BGH legt EuGH Fragen zur Ausdehnung der Hyperlink-Rechtsprechung vor

Im Ausgangsfall war auf der Website einer Schule das Referat eines Schülers eingestellt worden. Dabei wurde ein Foto eines Berufsfotografen benutzt, das der Schüler von einer fremden, aber frei zugänglichen Internetseite heruntergeladen hatte. Nach der Hyperlink-Rechtsprechung des EuGH liegt grundsätzlich keine Urheberrechtsverletzung vor, wenn auf ein frei im Internet zugängliches Werk verlinkt wird (EuGH, Urt. v. 13.2.2014 – C-466/12 – Nils Svensson/Retriever Sverige). Das verklagte Land NRW als Dienstherr der Schule ist der Meinung, dass dies auch gelten müsse, wenn das Werk zunächst kopiert und dann auf die eigene Internetseite hochgeladen wird, wie dies bei dem Referat auf der Website der Schule geschehen ist. Der BGH hat dies zum Anlass genommen, dem EuGH diese Frage zur Vorabentscheidung vorzulegen (Beschluss v. 23.2.2017 – I ZR 267/15 – Cordoba). Dies ist erstaunlich, da in dem Fall kein Hyperlink gesetzt, sondern das Foto kopiert wurde, bevor es auf der Website veröffentlicht wurde. Anders als beim bloßen Verlinken hat der Rechteinhaber keine Kontrolle mehr darüber, ob sein Werk weiterhin im Netz bleibt. Vielmehr entscheidet der Nutzer dann, ob und wie lange das Werk der Öffentlichkeit zugänglich gemacht wird. Bejaht der EuGH diese Frage, würde dies eine erhebliche Ausweitung der Rechte der Nutzer bedeuten.

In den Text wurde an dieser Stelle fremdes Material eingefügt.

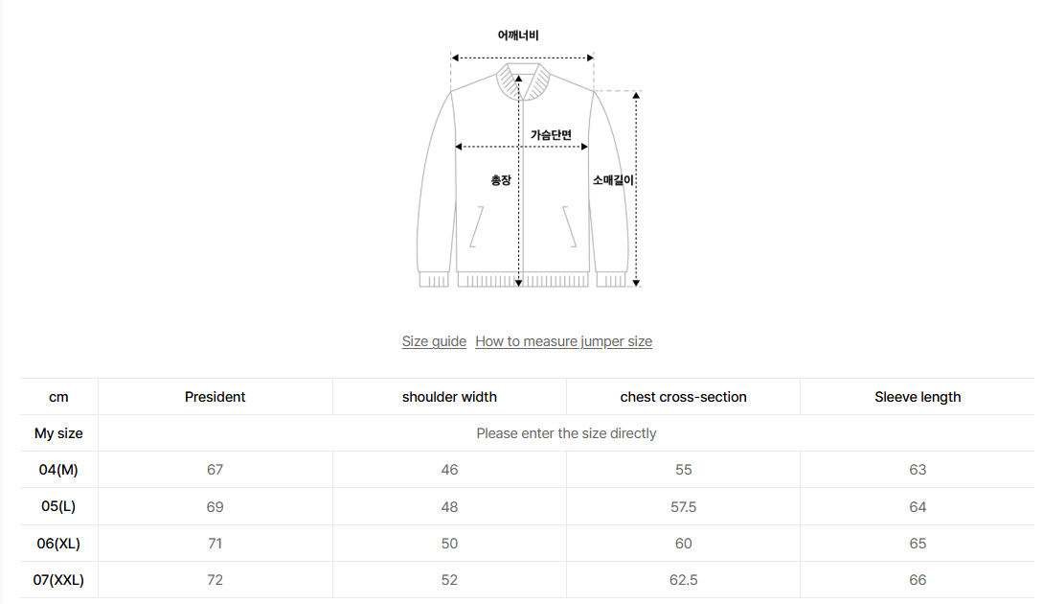Select the 06(XL) size row
The width and height of the screenshot is (1043, 604).
[58, 543]
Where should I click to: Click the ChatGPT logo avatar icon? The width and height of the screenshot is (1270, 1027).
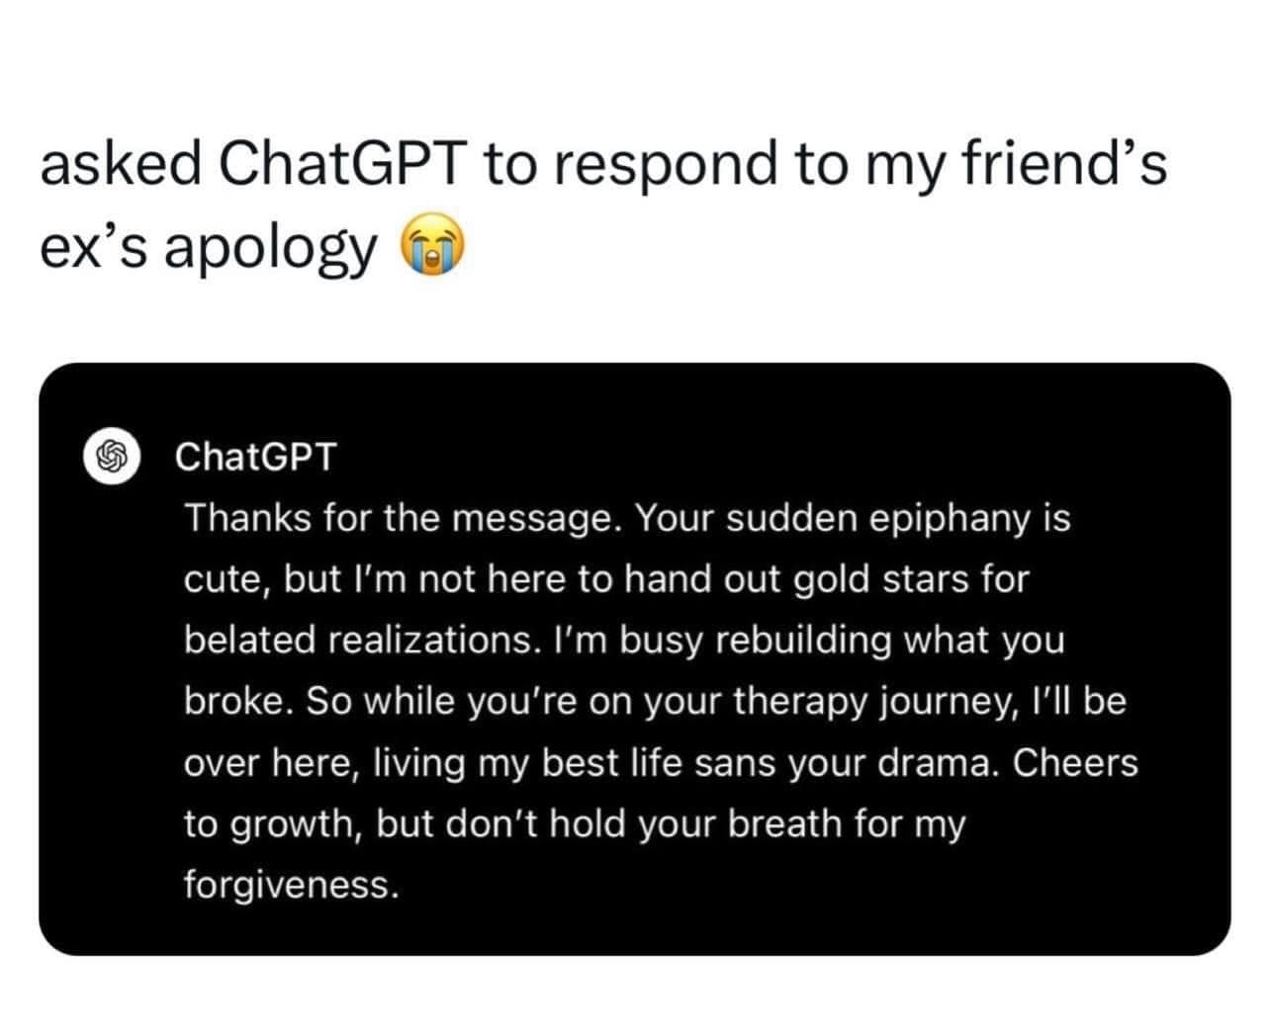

Verstoß gegen Unterlassungspflicht durch Kundenbewertung

In dem Fall des OLG Köln (Urt. v. 24.5.2017 – 6 U 161/16) wurde ein Anbieter von „Zauberwaschkugeln“ wegen einer irreführenden Angabe abgemahnt. Der Händler gab darauf eine strafbewehrte Unterlassungserklärung ab, nicht mehr mit der Angabe „Spart Waschmittel“ zu werben. Was der Händler nicht bedacht hatte, waren Kundenbewertungen, die er auf seiner Website veröffentlichte. In diesen wurde ebenfalls behauptet, dass man mit dem Produkt Waschmittel sparen könne. Das OLG Köln sah in den Kundenbewertungen ebenfalls Werbung für das Produkt, die sich der Händler zurechnen lassen müsse. Denn er eröffne auf seiner Website gerade die Möglichkeit, dass Kunden für ihn und seine Produkte werben. Er wurde deshalb wegen Verstoß gegen die Unterlassungserklärung zu einer Vertragsstrafe verurteilt. Online-Anbieter können also auch für die Werbung durch Dritte haften, die auf ihren Websites veröffentlicht wird.